Ik heb ook een tweetal kunstenaars geïnterviewd. Uit mijn deskresearch bleek dat serendipiteit iets is waar de meeste kunstenaars mee in aanraking komen tijdens het maken van hun werk. Ook is er in de kunsten meer ruimte voor toeval. Door met de kunstenaars in gesprek te gaan hoopte ik een verbinding te kunnen maken tussen hun manier van werken en het werken in het basisonderwijs. Ik heb verschillende kunstenaars gecontacteerd. Ik had gehoopt er vijf te spreken, helaas is dat niet gelukt en heb ik uiteindelijk twee kunstenaars gesproken. Dit komt, omdat in de periode dat ik hiermee bezig was, een geliefde collega van ons plotseling is overleden. Het was een heftige tijd, vol verdriet en ongeloof. Mijn collega’s en ik hebben de tijd genomen om te rouwen en dit verlies te verwerken. Ik vond het hierin niet fijn en ook niet gepast om mijn observaties plaats te laten vinden, dus die zijn toen uitgesteld. Ook hebben twee collega’s afgezien van de observaties. Twee andere collega’s nodigden me van harte uit om hun les te observeren, maar hadden verder geen behoefte aan een nagesprek of verdere deelname aan het onderzoek.

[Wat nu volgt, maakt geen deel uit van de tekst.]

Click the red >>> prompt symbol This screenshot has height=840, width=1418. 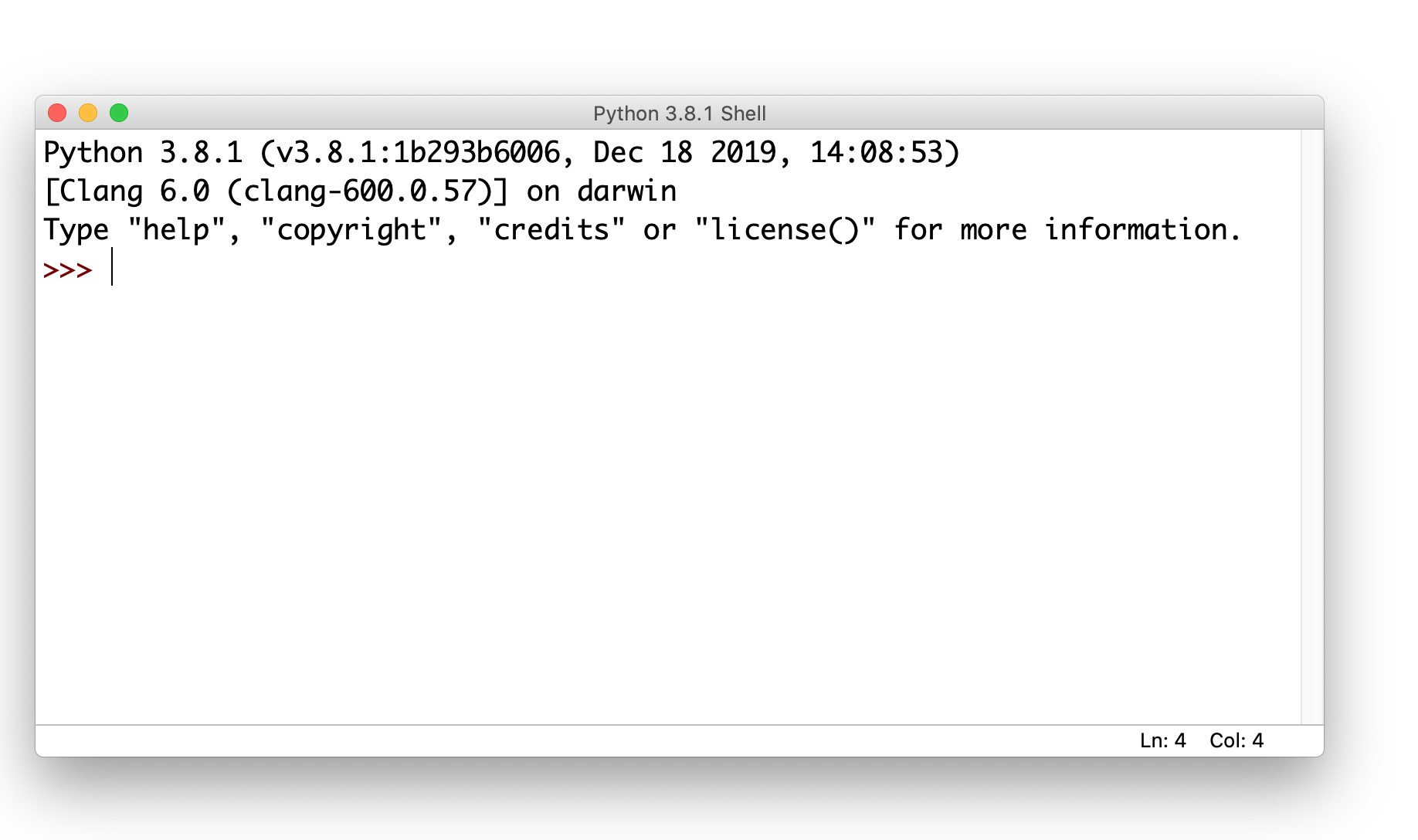coord(68,270)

Naar aanleiding van mijn deskresearch en het zelfonderzoek ben ik op zoek gegaan naar de toepassing van serendipiteit in de praktijk. Door op mijn school te observeren ben ik erachter gekomen wat de beginsituatie was op mijn werk als het gaat om het toepassen van serendipiteit. Ook weet ik wat belemmeringen of stimulerende facotren zijn.
Door kunstenaars te interviewen ben ik erachter gekomen dat serendipiteit heel erg verweven zit in de werkwijze van de kunstenaar en de manier waarop de kunstenaar in het leven staat. Ook kon ik hierdoor een mooie vertaalslag maken naar het onderwijs.
Met deze informatie ga ik een poster maken voor het experiment wat ik hierna zal doen.
Observaties en interviews: is serendipiteit terug te vinden in andere klassen?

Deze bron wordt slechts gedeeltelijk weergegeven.